New Products

UK's Skandia To Launch RDR-Compliant Products As New Year Looms

Natasha Taghavi Reporter December 20, 2012

UK's Skandia To Launch RDR-Compliant Products As New Year Looms

Skandia International is launching a new generation of portfolio bonds that
are designed to fit the new UK
regulatory landscape taking shape in 2013, the firm said.

The company, which is the offshore business of London- and
Johannesburg-listed Old Mutual Wealth Management, is to roll out the products
for UK
customers on 31 December.

The new bonds, which will be in line with the Retail Distribution Review
requirements, are powered by Wealth Interactive, the new wealth management
service launched earlier this year by Skandia International.  Wealth Interactive provides advisors access
to tools and services, enabling them to manage client investments online.

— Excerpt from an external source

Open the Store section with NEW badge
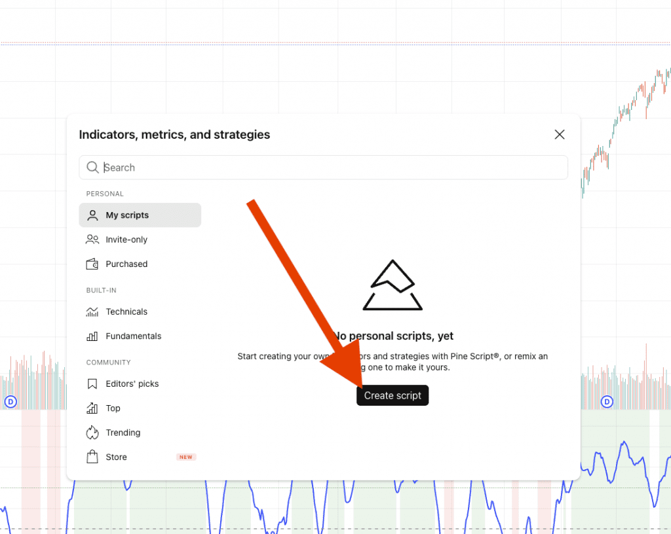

The RDR reform programme stamps out the use of trail commissions on
financial products paid to advisors, part of an attempt by policymakers to make
advice more independent. A number of other wealth managers have launched
RDR-compliant products ahead of 2013.

Skandia International’s new wealth management service will consist of the
European Portfolio Bond, offered by the Dublin-based Skandia Ireland, and
the International Portfolio Bond, available in either life assurance or capital
redemption options, offered by the Isle of Man-based Royal Skandia. 

“Whilst making our proposition ready for R-Day in the UK, we have
also been working hard to deliver additional benefits to advisors and customers
alongside the new regulatory requirements,” said Michelle Andrews, marketing director
at Skandia.

 “Our new Portfolio Bond
proposition in the UK will not only facilitate a range of advisor charging
options and pass rebates back into customer’s bonds, it will also provide many
additional features and value-add services to benefit both advisors and customers.  These include the ability to manage
investments online, straight through processing, access to sophisticated
investment tools and detailed fund information,” said Andrews.

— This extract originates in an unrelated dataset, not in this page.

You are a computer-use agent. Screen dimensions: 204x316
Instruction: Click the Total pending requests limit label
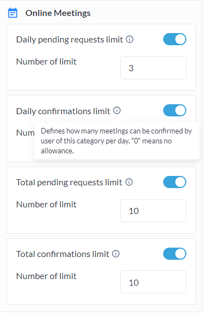[69, 183]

Offering a range of charging options, which can be adapted to fit the
clients’ needs, as well as the advisor’s business model, the new products, will
ensure that any fund rebate arrangements already in place, are to be refunded
in full to the customer’s bond, the firm said in a statement.

In the interim

Until 30 December, advisors can continue to submit applications for new
business, as well as top-up requests for existing portfolio bonds. Furthermore,
on provision of evidence that advice has taken place before 31st December, new
business and top up instructions received up until 5th April 2013 will be
treated as pre-RDR business and continue to facilitate the payment of
commission, the firm said.

Move of existing
products to RDR

After 30th December 2012, all current portfolio bond products sold by
Skandia International in the UK
will close to new business, although the option to make top-ups will remain
available, and any trail commission payments due on investments made pre-RDR
will continue.

However, if a top-up is received after 30 December, any existing trail
commission will cease and initial commission will not be payable. Fund switches
within the existing portfolio bonds will not trigger advisor charging, even if
these occur in 2013.

The firm said there will be no obligation for advisors with existing customers
to submit the current bonds and replace them with the new products in order to
comply with the RDR requirements. During 2013, all Skandia International
portfolio bond policies taken out by UK customers in the pre-RDR regime
will be upgraded to adopt the Wealth Interactive functionality and existing
customers will benefit from the enhanced services at no extra cost, the firm said.